SUPPLIED TEXT:
━━━━

Python has really some great features which make some tasks easier to write from the coding perspective. Sometimes these features called as hidden features as these are either very unique to Python or not very well known.
for…else Loop
Yes, you saw it right, python has for…else loop if we use break statement inside for loop. If the for loop completes without invoking the break statement, then else block executed. Consider below example:
Search an item in a list: The traditional way:
a_list = [1,4,7,6,3,15,2,10]
found = False
for a_item in a_list:
if(a_item == 9):
found = True
break
if(found):
print("Number has been found")
else:
print("Number is not present")
Above code can be rewritten using For…else loop:
a_list = [1,4,7,6,3,15,2,10]
for a_item in a_list:
if(a_item == 9):
print("Number has been found")
break
else:
print("Number is not present")
So the above block is more expressive than before.
Note: Above two code segments are for demo purpose only. Searching an item in a list is more easier in python:
a_list = [1,4,7,6,3,15,2,10]
if 6 in a_list:
print("6 is present in the list")
else:
print("6 is not present in the list")
#OR
print("6 is present in the list" if 6 in a_list else "6 is not present in the list")
Comparison Operator chaining
What do you think about below syntax:
x = 5
1 < x < 10 #True
1 < x < 4 #False
If you think the above statement will evaluate 1 < x first which is True, and then True < 10, which is also True then you are wrong. This is the beauty of Python. Above syntax is equivalent to below statement:
x = 5
1 < x and x < 10 #True
You can create this type of chain as long as you want. Less typing, more comprehensive.
Slicing / Extended Slicing
Slicing is a very popular and well-known mechanism to cut part of a list/dict or string (equivalent to substring). The syntax for the slice is:
a_list[start:end]
a_list[start:end:step] — Extended
start – start index – 0 based
end – end index – +1 based
step – jump step
Any of these indices can be negative. See examples below:
a_list = [1,4,7,6,3,15,2,10]
| List Values | 1 | 4 | 7 | 6 | 3 | 15 | 2 | 10 |
| Index | 0 | 1 | 2 | 3 | 4 | 5 | 6 | 7 |
| position | 1 | 2 | 3 | 4 | 5 | 6 | 7 | 8 |
# 2nd element to 5th element, i.e. index = 1 to 4
a_list[1:5]
[4, 7, 6, 3]
# Last element only
a_list[-1]
10
# 3rd element to 7th element with step 2
a_list[2:7:2]
[7, 3, 2]
# 3rd element to the end of the list
a_list[2:]
[7, 6, 3, 15, 2, 10]
# start to 5th element
a_list[:5]
[1, 4, 7, 6, 3]
# 7th element to 4th element backwards
a_list[6:2:-1]
[2, 15, 3, 6]
Multiple Assignment
We can assign multiple values into multiple variables in a single statement. See the below examples:
a, b, c = 1, 2, 3
# a = 1, b = 2, c = 3
This method can be used to pack and unpack list or dictionary. Very crispy way of doing the same:
a_list = [1,2,3]
a, b, c = a_list
# a = 1, b = 2, c = 3 | Unpacking the list into variables
Value Swapping
Above multiple assignment methods can be used to swap variable value. See below example:
a, b = 1, 2
# a = 1, b = 2
#SWAPPING
a, b = b, a
# a = 2, b = 1
Argument unpacking / Star operator
Above list unpacking fails if we pass the same in the function. We have star (*) operator to accomplish the same:
def test_func(x,y,z):
print(x,y,z)

━━━━

DATA:
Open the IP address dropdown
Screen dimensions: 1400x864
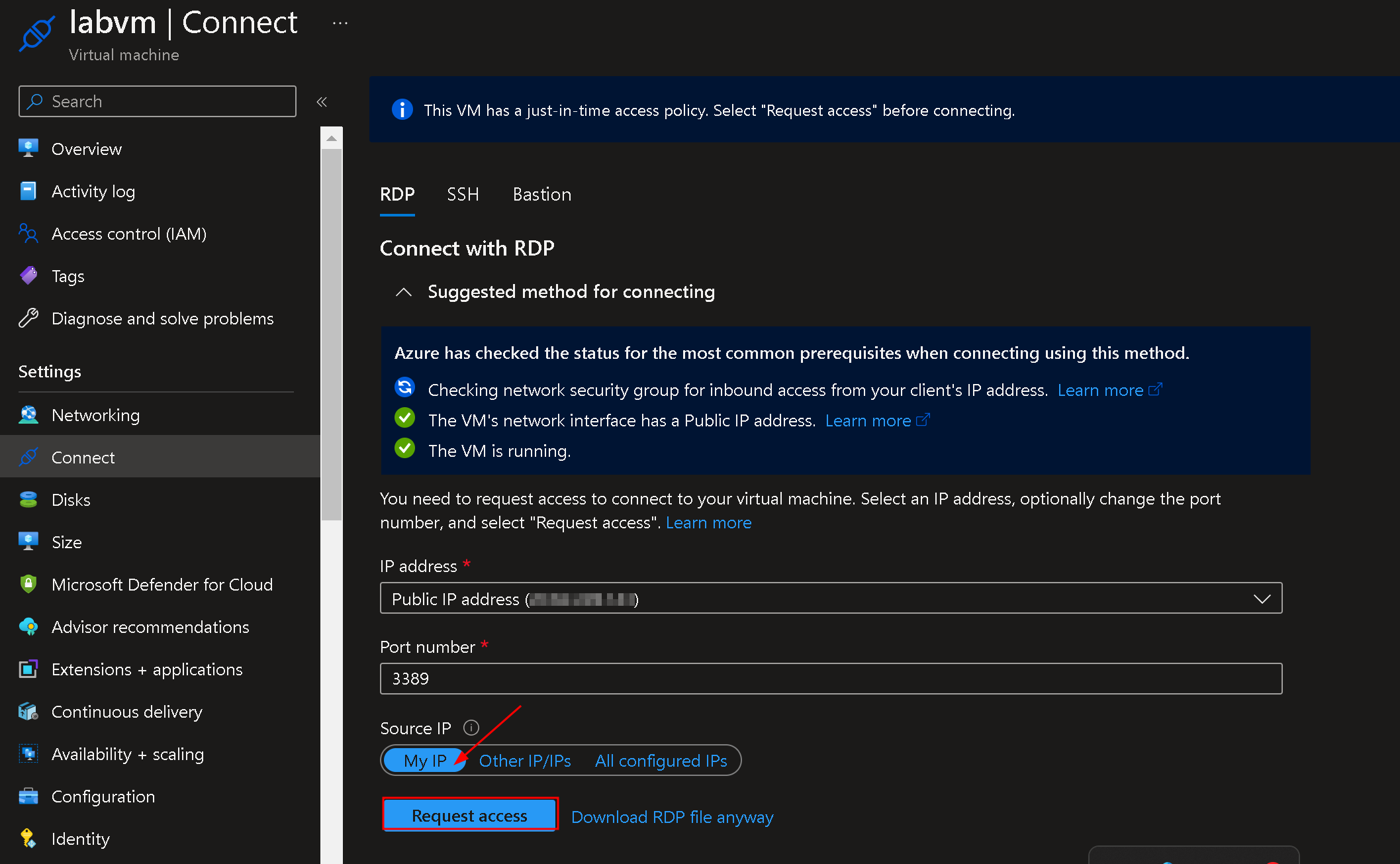(x=831, y=599)
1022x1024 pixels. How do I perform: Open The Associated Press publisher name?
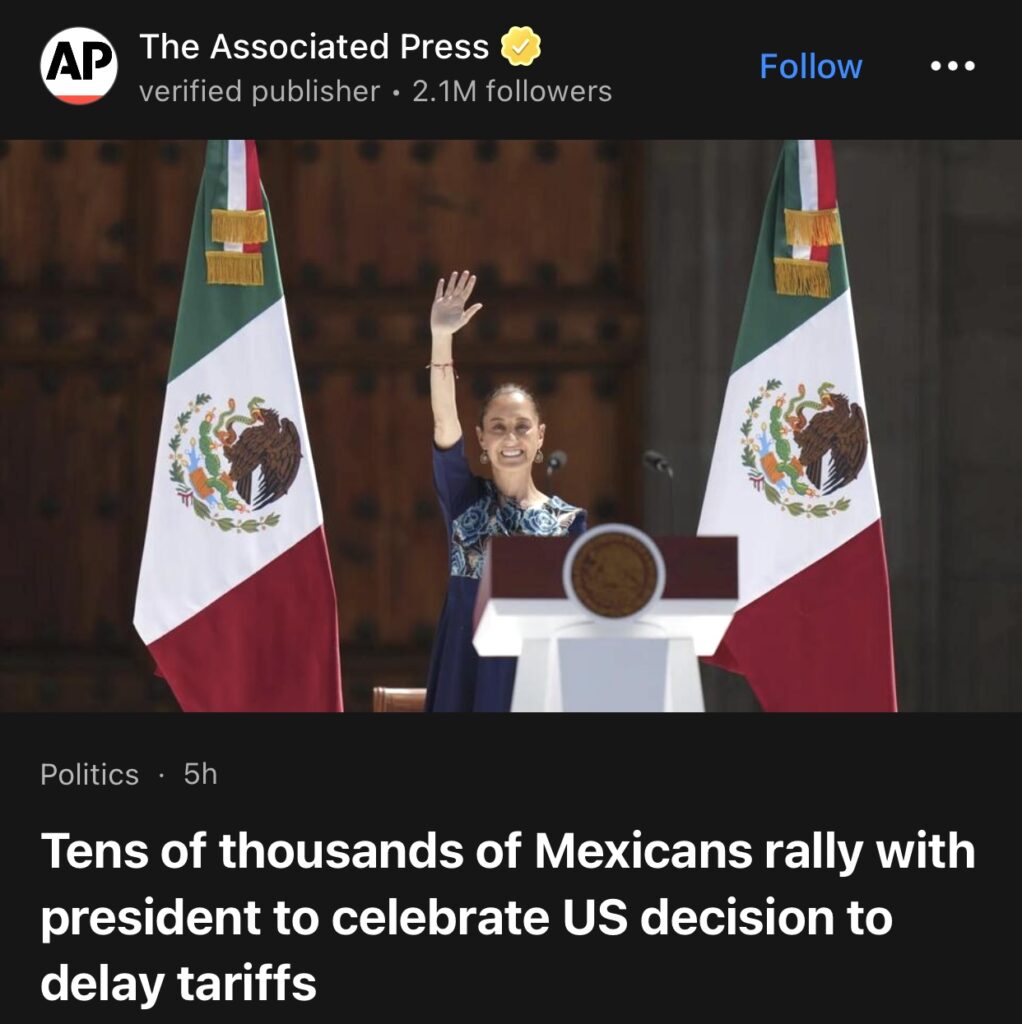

━━━━

REQUEST A: For each statement, say whether it agrees with the Python hidden-features article, answering yes or no and quoting the deciding words from it: (i) In a for…else loop, the else block runs when the loop finishes without hitting a break. (ii) In slicing, the end index is 0 based. (iii) Comparison operator chains are limited to two comparisons.
REQUEST B: In the Python hidden-features article, what does a_list[2:7:2] return?
The listing is separate material from the Python hidden-features article.

CORRECT RESPONSE A:
(i) Yes: "If the for loop completes without invoking the break statement, then else block executed."
(ii) No: "end – end index – +1 based"
(iii) No: "You can create this type of chain as long as you want."

CORRECT RESPONSE B: [7, 3, 2]